I bask in the fresh assessment, even though it is usually at this point that they decide I’m a pear-shaped, slovenly fellow worthy of disdain and smelling of beans and cat.




tee hee hee
You smell like kitty.
dc:Perhaps, perhaps….
I’m a fan of your subversions of the constrictions of casual chit-chat Safet.
Bring on the small talk revolution… I’m up for it!
I’m a stay at home mother of two little future consumer/polluters.
But I recycle! And I worry terribly about global warming so you see I’m not just part of the hd American machine!
Is that the type of thing you mean SafeT?
I like it.
Ha! Really? I would never have known that condoms and kidneys were so intrinsically linked, fascinating.

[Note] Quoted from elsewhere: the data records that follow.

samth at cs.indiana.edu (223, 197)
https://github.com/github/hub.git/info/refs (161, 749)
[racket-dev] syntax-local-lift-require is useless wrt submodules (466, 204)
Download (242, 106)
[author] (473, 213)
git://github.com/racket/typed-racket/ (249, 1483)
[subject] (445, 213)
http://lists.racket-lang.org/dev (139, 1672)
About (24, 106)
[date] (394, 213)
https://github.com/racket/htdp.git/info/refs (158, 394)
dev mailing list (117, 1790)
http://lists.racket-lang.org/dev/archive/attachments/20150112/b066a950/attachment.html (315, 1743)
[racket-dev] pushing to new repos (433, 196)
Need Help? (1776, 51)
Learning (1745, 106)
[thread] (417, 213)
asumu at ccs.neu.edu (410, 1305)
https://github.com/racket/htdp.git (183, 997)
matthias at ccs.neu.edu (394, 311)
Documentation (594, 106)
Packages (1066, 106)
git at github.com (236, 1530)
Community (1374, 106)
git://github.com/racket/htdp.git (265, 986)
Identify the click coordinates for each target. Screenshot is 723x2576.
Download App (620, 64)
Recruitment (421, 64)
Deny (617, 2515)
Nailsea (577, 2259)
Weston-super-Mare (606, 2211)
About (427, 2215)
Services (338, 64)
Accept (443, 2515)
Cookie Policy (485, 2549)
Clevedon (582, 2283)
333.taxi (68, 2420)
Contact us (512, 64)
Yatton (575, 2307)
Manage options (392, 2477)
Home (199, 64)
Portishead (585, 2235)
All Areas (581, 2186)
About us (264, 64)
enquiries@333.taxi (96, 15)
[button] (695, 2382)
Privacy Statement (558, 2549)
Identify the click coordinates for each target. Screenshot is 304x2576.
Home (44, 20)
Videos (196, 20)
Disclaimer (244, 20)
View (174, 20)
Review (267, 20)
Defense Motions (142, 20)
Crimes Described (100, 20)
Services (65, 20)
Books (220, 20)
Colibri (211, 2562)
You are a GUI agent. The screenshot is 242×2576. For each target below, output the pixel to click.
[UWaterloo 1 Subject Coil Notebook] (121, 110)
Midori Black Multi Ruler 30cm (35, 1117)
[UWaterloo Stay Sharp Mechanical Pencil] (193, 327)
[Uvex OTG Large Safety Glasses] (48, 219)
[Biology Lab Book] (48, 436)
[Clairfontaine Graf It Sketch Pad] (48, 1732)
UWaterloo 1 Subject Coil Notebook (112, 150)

When I worked for parliament I used to tell people that I was the guy who removed road kill from highways. Otherwise, well, the ensuing punch-up between politically disparate wedding guests didn’t really allow people to garner anything of me other than I have a deceptively quick upper-cut.
Shoopska:So, what will YOU tell the next person who asks, “What do you do?”
Sam, PCB:Depends on which part of that you would tell the next person who would ask you “what do you do?”
Rich: Road-kill removal, universally necessary to Tory and Labor alike! I approve.
You have made me think. Most people can not be told what I do anyway and I usually elaborate. I could be good at this.
babs: So what have you decided will be your what-you-do?